Over the last couple of weeks, I’ve written about a variety of topics that deal with the less *glamorous* side of the dating world, where things don’t really go as planned. With pieces like “Let it go,” “It really be like that sometimes,” and, most recently, “Stop overthinking everything,” I got pretty deep into the type of psychological strength it takes to just let things happen when it comes to dating.
And while I’ve become more inclined to take my own advice recently and do just that – just let things happen – there is a gray zone. Sometimes, the hardest part of not being able to just let things happen is the uncertainty: not knowing if the other person is remotely interested and whether or not all your interactions seem like they might mean they’re interested because you’ve overthought every detail. Not knowing if there actually is any chemistry between you or if you’re projecting because you like them, but are maybe too scared to admit it because you’re just trying to let things happen.
It’s being uncertain of if you should take the leap and potentially jeopardize whatever platonic relationship you have with someone. All this is because you’re unsure how they feel about and you don’t want to ruin what you already have but aren’t opposed to potentially having more because the chemistry is there and other people see it too.
It’s like in international relations (I’m a political science major too, okay, bear with me): in an archaic world, realists and liberals hate uncertainty because there’s risk involved. This is also in economics and free-market theories, for all of you who might relate to this by that approach.

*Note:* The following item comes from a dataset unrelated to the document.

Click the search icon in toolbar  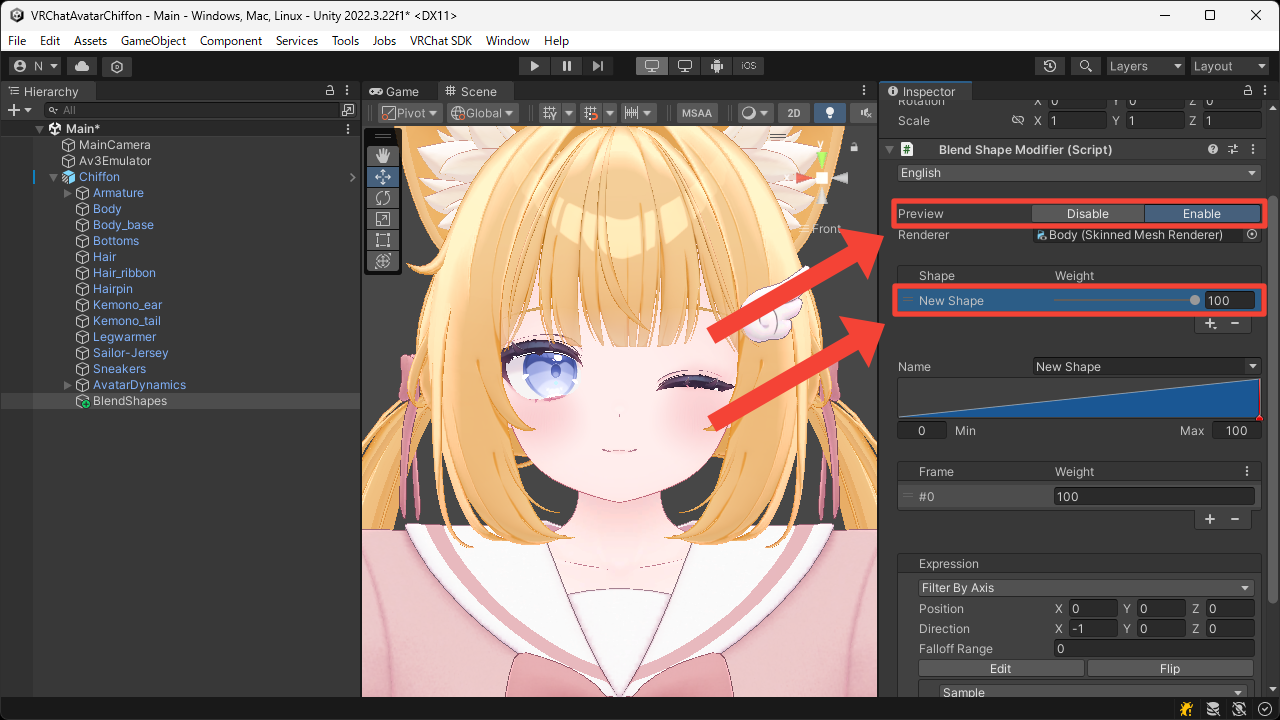coord(1084,66)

Basically, the uncertainty of the situation – of whether they might like you, of whether they’d be down to try to build something with you, if there’s actually chemistry or if you’re projecting – is scary. The “maybe, maybe not” of it all can really wreak havoc on your mental state and can cause even more overthinking, which, as I’ve previously written, we should try to avoid.

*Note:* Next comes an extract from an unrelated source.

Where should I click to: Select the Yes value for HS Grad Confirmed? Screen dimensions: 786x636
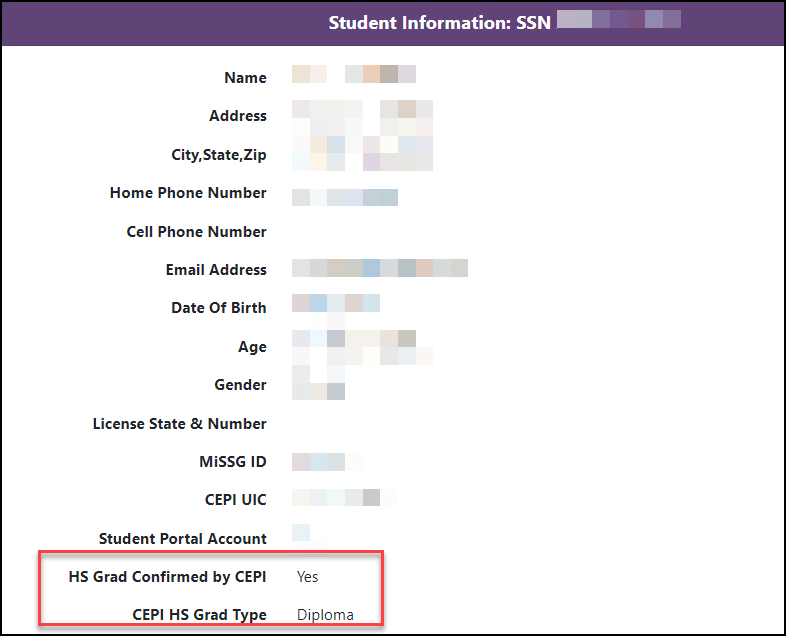[x=308, y=577]
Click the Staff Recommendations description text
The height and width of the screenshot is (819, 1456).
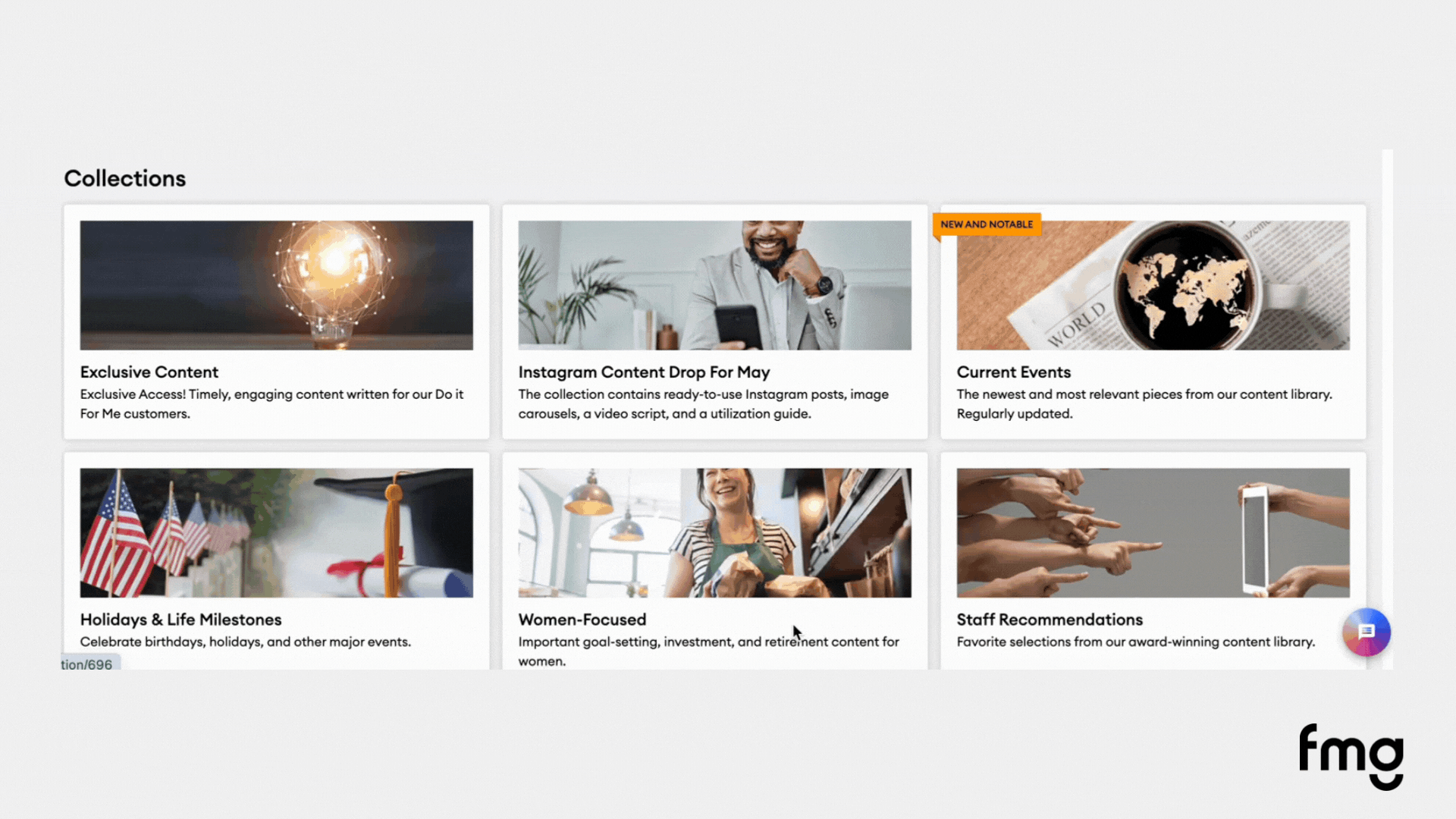coord(1136,642)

If the whole world would just be upfront about what they wanted, we would all be so much better off. Imagine that: someone likes you? They tell you straight up. Don’t feel the same? Tell them. You have a loathing for someone’s entire existence? Woah there, but also, you do you boo, tell them and it probably won’t be such a big deal because everyone would just be telling their feelings all the time.
Honestly, all this is just to say that the gray area in any aspect of life is hard to deal with, but it can really take a toll on your mental state when it comes to relationships. Personally, I would just want to know how people feel about me to avoid the whole guessing game and to undercut all the “maybe, maybe not.”
This brings me to my next point – two for one this week! – in the case that things don’t work out as you hoped and everything goes to shit (re: “Shit happens, routines fail”), just allow yourself to feel. It sounds simple enough, but often we’re upset at ourselves for being so upset about things not working out as we hoped. Instead of being upset over actually feeling an emotion, we should just skip a step and actually just feel everything – and then move on. Trying to prevent yourself from the natural process of reacting to something, especially to something sad or shocking, will only do more harm than good and will also likely cause you to overthink.
SO, to sum all this up: 1) the gray area sucks, so try creating as few as possible to avoid heartbreak; 2) if you get heartbroken, allow yourself to feel and then just move on.